5) Use the library. Why? Because they’ve got the greatest selection of course materials and workstations? No (well ‘yes’ actually, but you’ll find that the fat bloke in the trench coat will take out anything that could be of use). The library is good for two reasons:

i) It’s the only place you’ll actually learn anything. Libraries are quiet and well equipped havens. No-one asks you to do any washing up, there are lights and desks aplenty and everyone around you is working. All this work misery is made bearable by point two…

ii) Attractive people live in libraries. The thing about libraries is that good looking people tend to flock to them. You can scour the library for pleasant faced guys/gals and plonk yourself near them without having a court injunction taken out against you. You could try asking them innocent questions about the book they’re reading and then boom! Before you know you’ll be telling them what A-Levels you got and buying them jugs of snakebite at the student union.

6) Ignore the weekend. Weekends are for workers, not for students. Bars hike up prices, old people bare flesh and violent townies emerge, tooled up to the eyeballs. Far better to plan nights when there will be student promotions. 10 drinks for the price of 1, pvc toga parties etc… They’re usually more imaginative events, AND you’ll save lots of money.

7) Banks are disgusting, treat them with the contempt they deserve. Shop around before you open your student account. An interest-free overdraft facility is key; anything under £900 (to start with) is an absolute waste of time. Keep hassling them for increases, in most cases they’ll back down. There is no shame involved here; the chances are you’ll be with your bank for a very long time. When you’re rich and famous they’ll enjoy all the lovely cash you give them. Plunder those warty charlatans for everything they’ve got – money improves student hood no end!

8) Only eat pasta. It’s cheap, it tastes good, is an excellent energy source, soaks up alcohol and requires very little washing up. Gourmet meals are for cooking degrees and dirty pan leavers are despised by all.

9) Sort yourself out with a sex toolkit. Shut up mum? Yes, alright, point taken. Going on the pill can be a great option, but obviously you’ll potentially end up riddled with carnally transmitted badnesses if you don’t combine them with the trusty old shrivel wrap. Know where your nearest local morning-after pill supplier is.

10) Write, write, write. Don’t read. Transcribe. Most people have to physically etch something onto paper before it has a chance in hell of featuring in the memory. So…

– Fill your books with highlighter ink, pointy arrows, bubble writing

– Create countless mnemonics. They’re ridiculous and irritating but they really are the electric tin opener of learning. Crass and irrelevant, these babies are so quick and effective; it feels like you’re cheating. Rude ones work the best, particularly if you can throw in people you know into the equation. For example for the planets and their distance from the sun, you could have: “My Vagina Easily Makes Jim Smith Uncomfortable. No Problem.” Ok that’s underwhelming, you can do better, but if you knew Jim Smith, the chances are you would never forgot that mnemonic.

– Most lecturers are boring.

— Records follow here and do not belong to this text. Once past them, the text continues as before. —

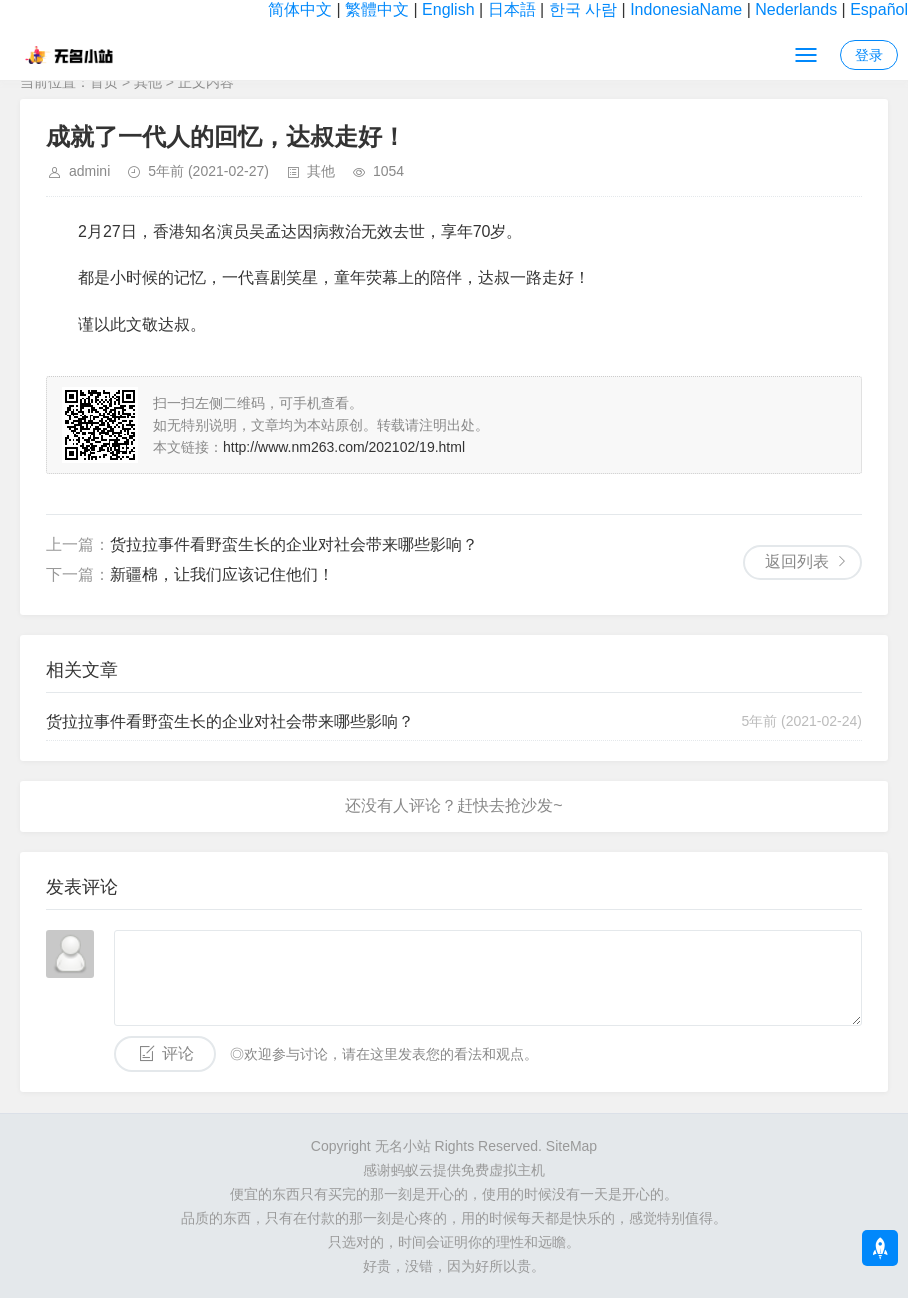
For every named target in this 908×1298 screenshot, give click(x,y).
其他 (148, 82)
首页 (104, 82)
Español (879, 9)
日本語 (512, 9)
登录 (869, 55)
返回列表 (797, 561)
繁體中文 (377, 9)
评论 (178, 1053)
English (448, 9)
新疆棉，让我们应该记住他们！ (222, 574)
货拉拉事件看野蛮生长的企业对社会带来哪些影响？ (294, 544)
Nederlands (796, 9)
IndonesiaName (686, 9)
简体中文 (300, 9)
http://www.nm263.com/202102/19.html (344, 447)
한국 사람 (583, 9)
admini (89, 171)
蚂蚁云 (412, 1170)
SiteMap (571, 1146)
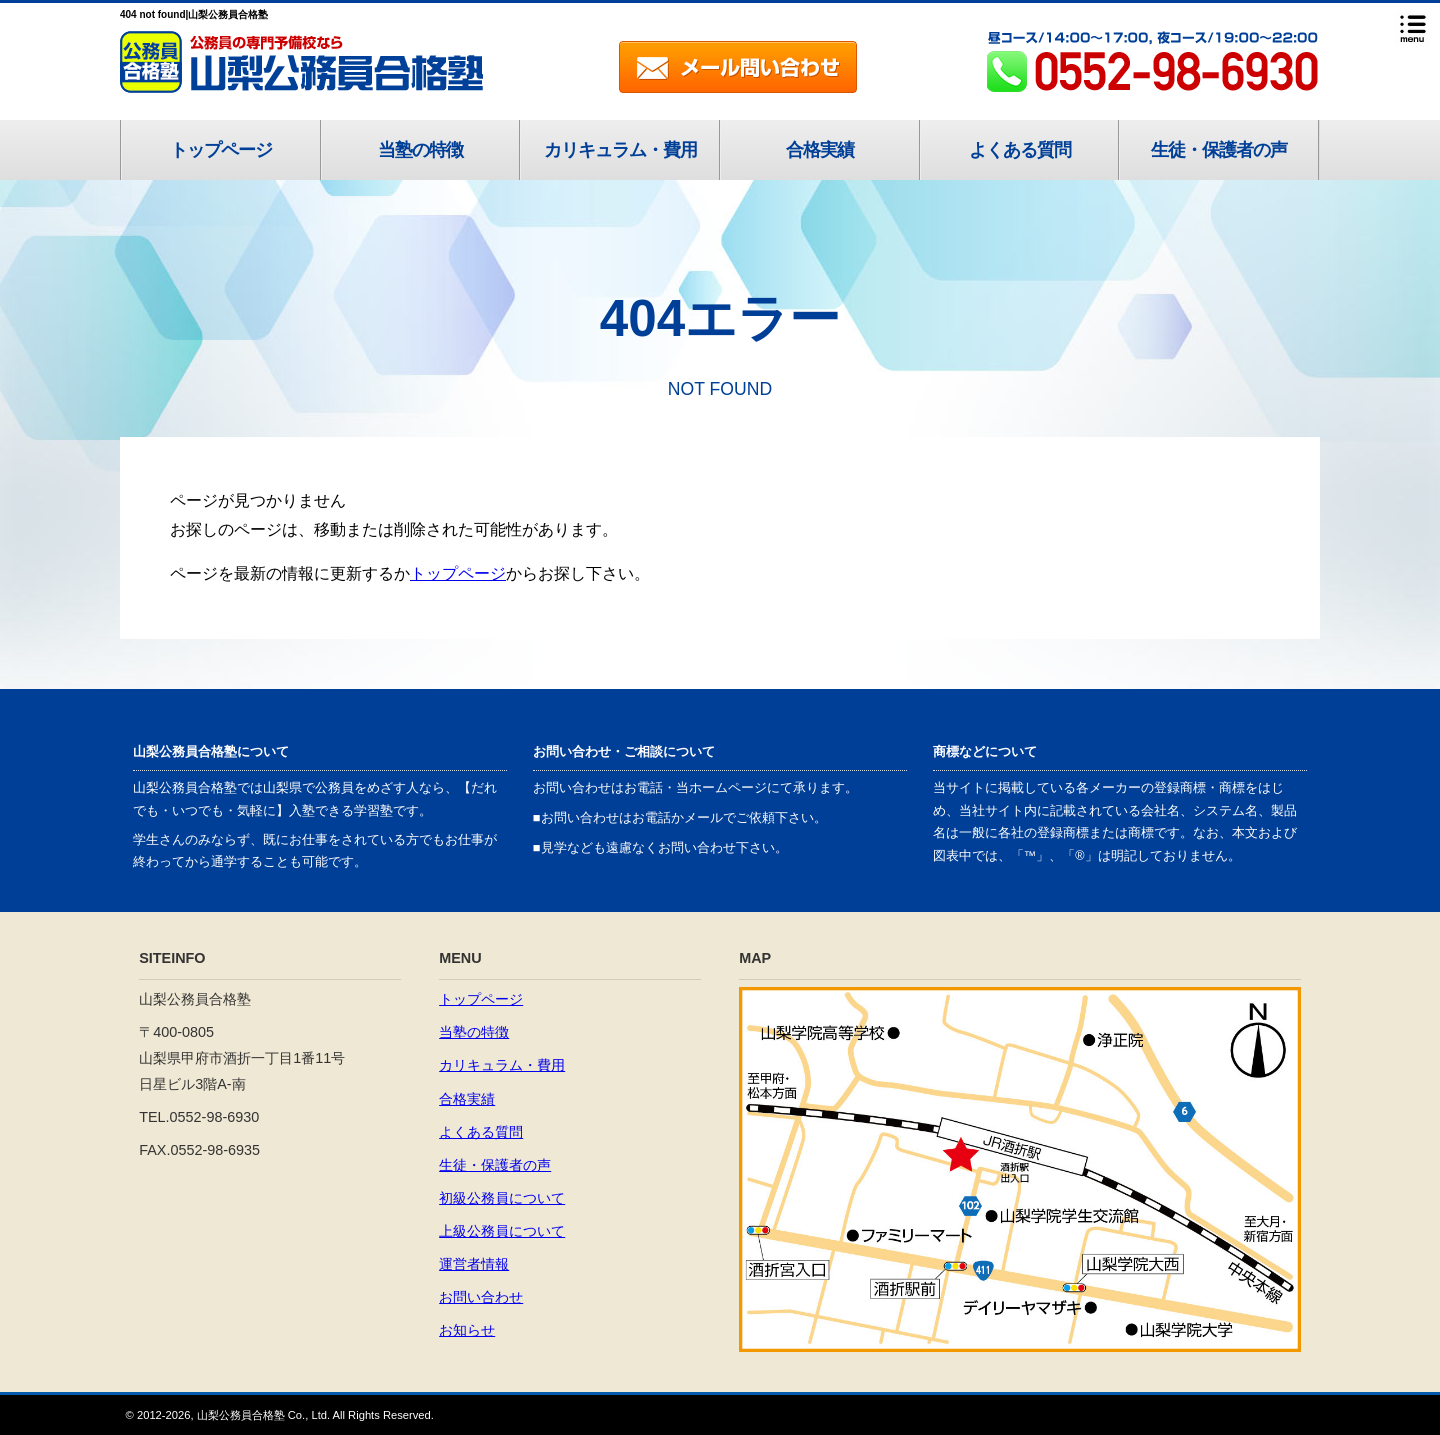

Ascertain which ones send you to sleep and come to lectures prepared. Make notes of the topics they plan to cover and then switch off. Thumb through the course book and transcribe your notes rather than try and stay awake while they witter on like a lithium addled sloth bear.

Well I hope that’s whet your appetite for three English or four Scottish years of misdemeanour. The most important thing to remember is… Oh dear I can’t remember… where’s my drink.